**Written instruction**
Output the stretch of the data from the line containing "Task: Click the pink bullet beside Summary" through the end of the data as a Markdown table with columns Row and Line, one row per line and blank lines left out. Leave the pictures out of the table.

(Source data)
++++
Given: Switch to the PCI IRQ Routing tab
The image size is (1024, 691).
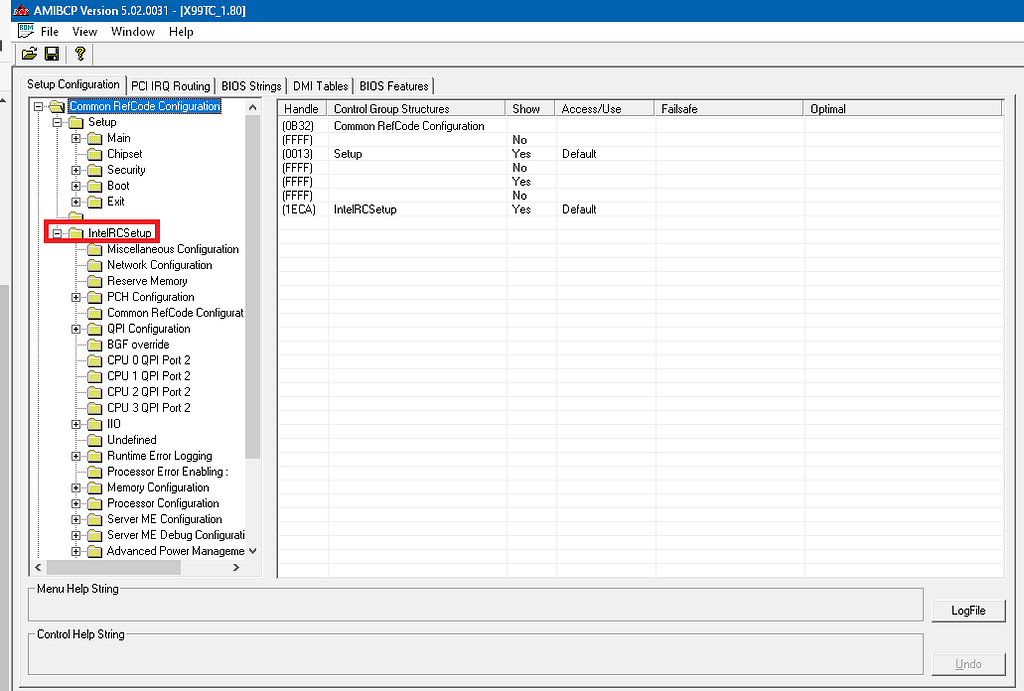Looking at the screenshot, I should pos(170,85).
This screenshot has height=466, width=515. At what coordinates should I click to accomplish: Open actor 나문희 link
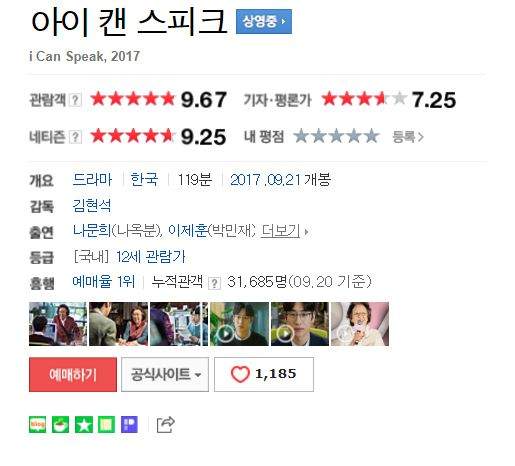click(92, 230)
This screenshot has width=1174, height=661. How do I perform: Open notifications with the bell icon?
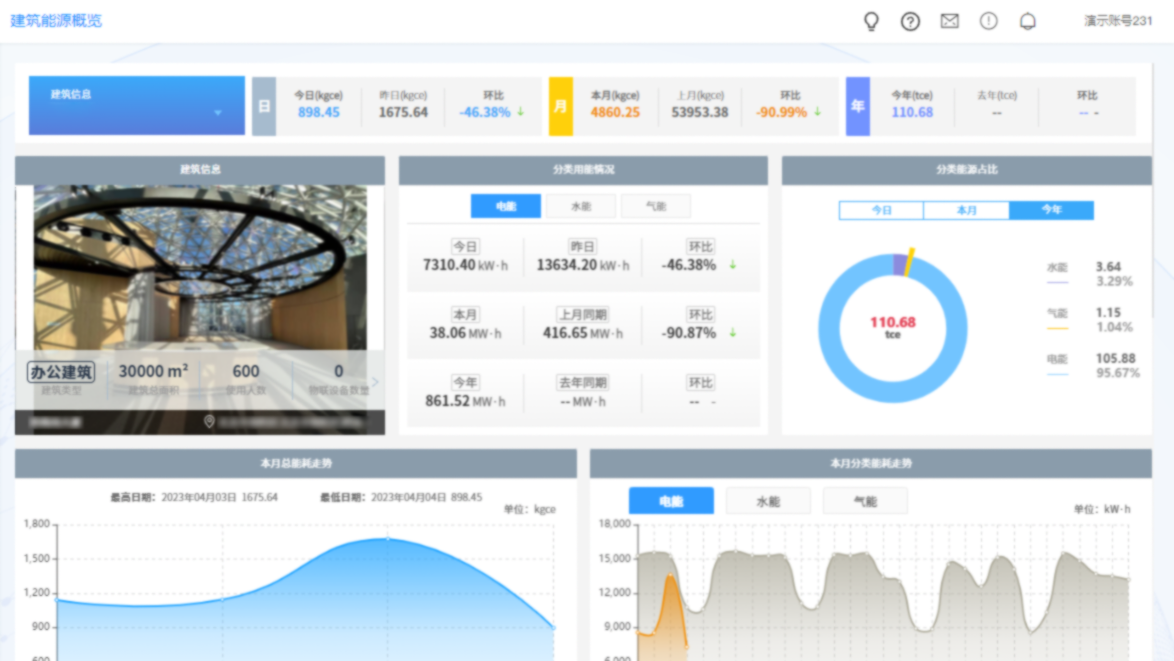click(1027, 21)
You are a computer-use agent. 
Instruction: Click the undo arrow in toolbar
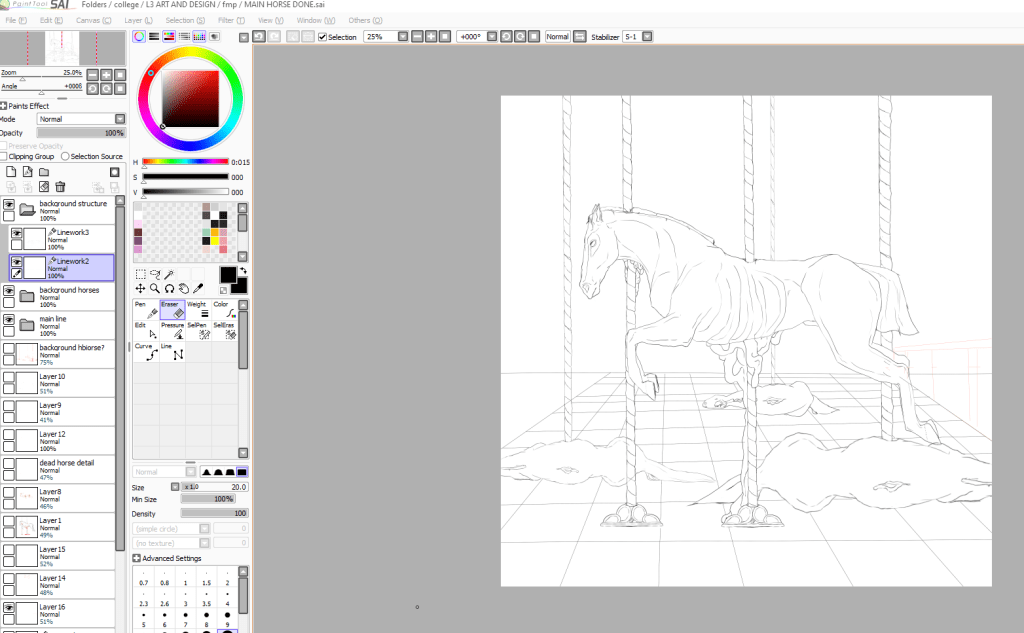pos(259,37)
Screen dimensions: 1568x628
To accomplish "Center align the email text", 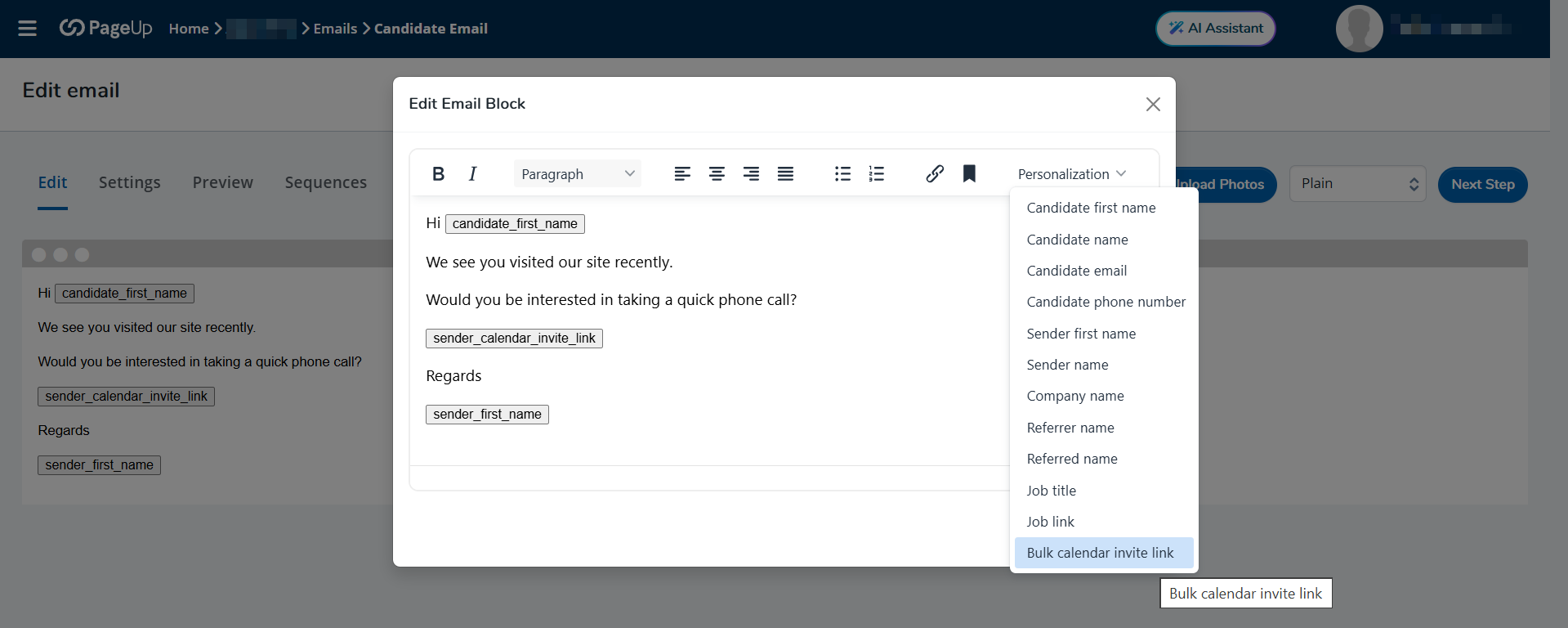I will 717,174.
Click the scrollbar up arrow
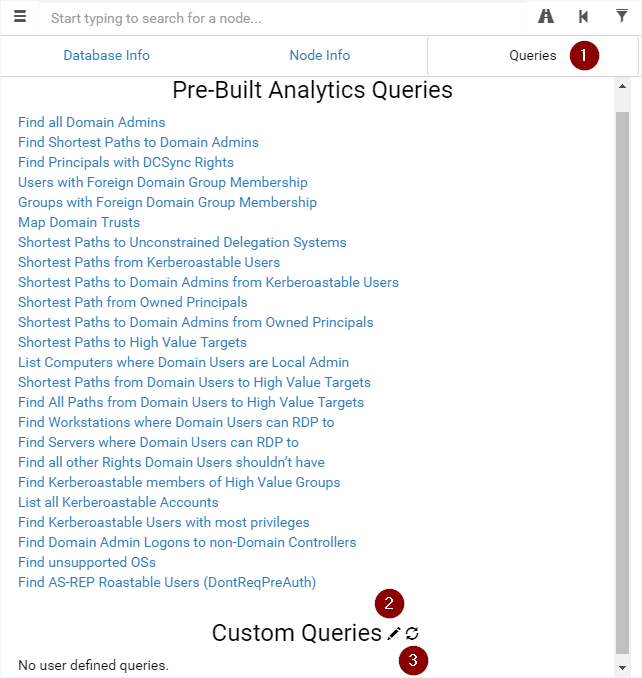This screenshot has height=678, width=642. click(622, 86)
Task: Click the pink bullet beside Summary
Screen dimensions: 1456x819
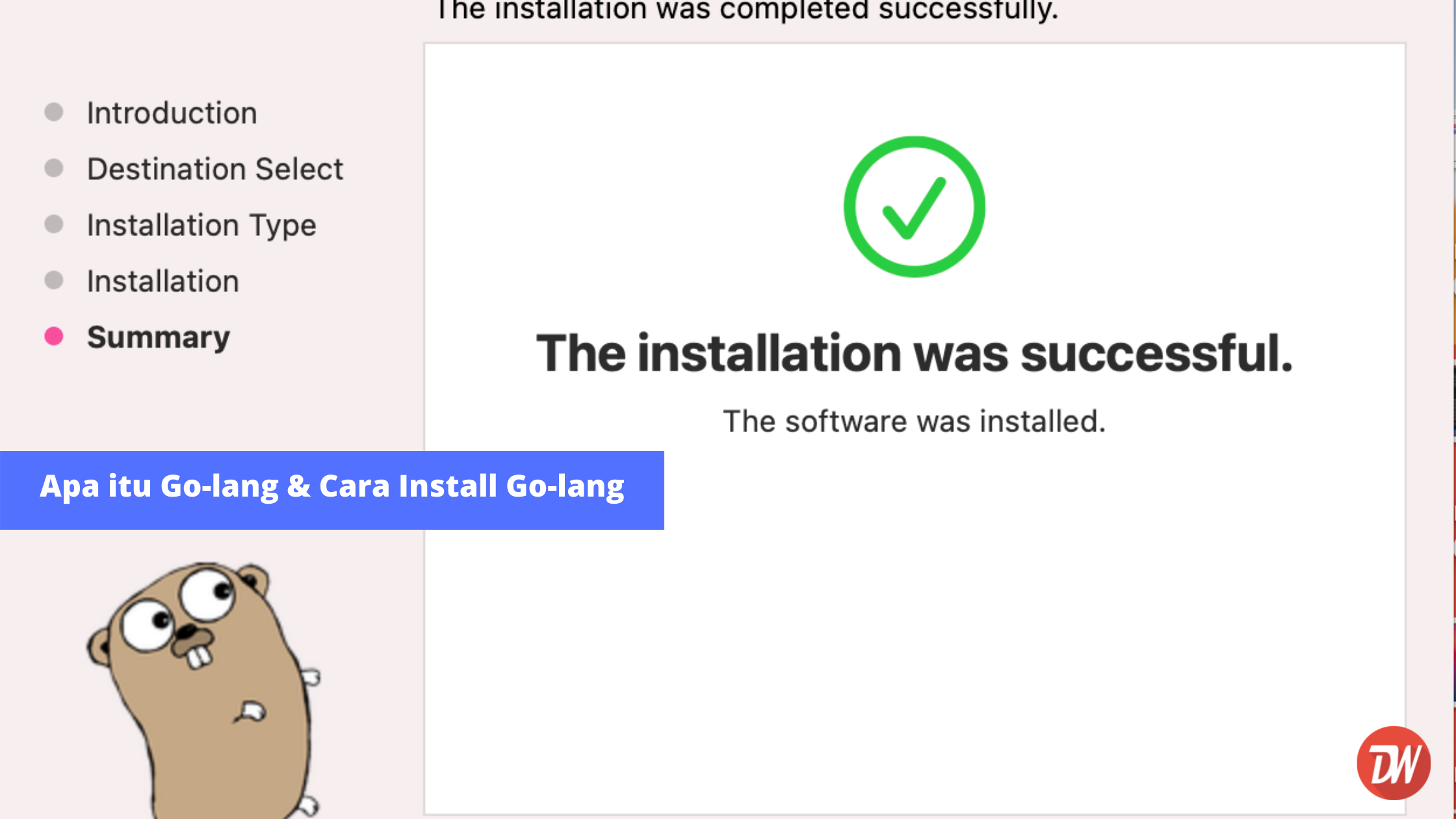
++++
**Task solution**
| Row | Line |
|---|---|
| 1 | Task: Click the pink bullet beside Summary |
| 2 | Screen dimensions: 1456x819 |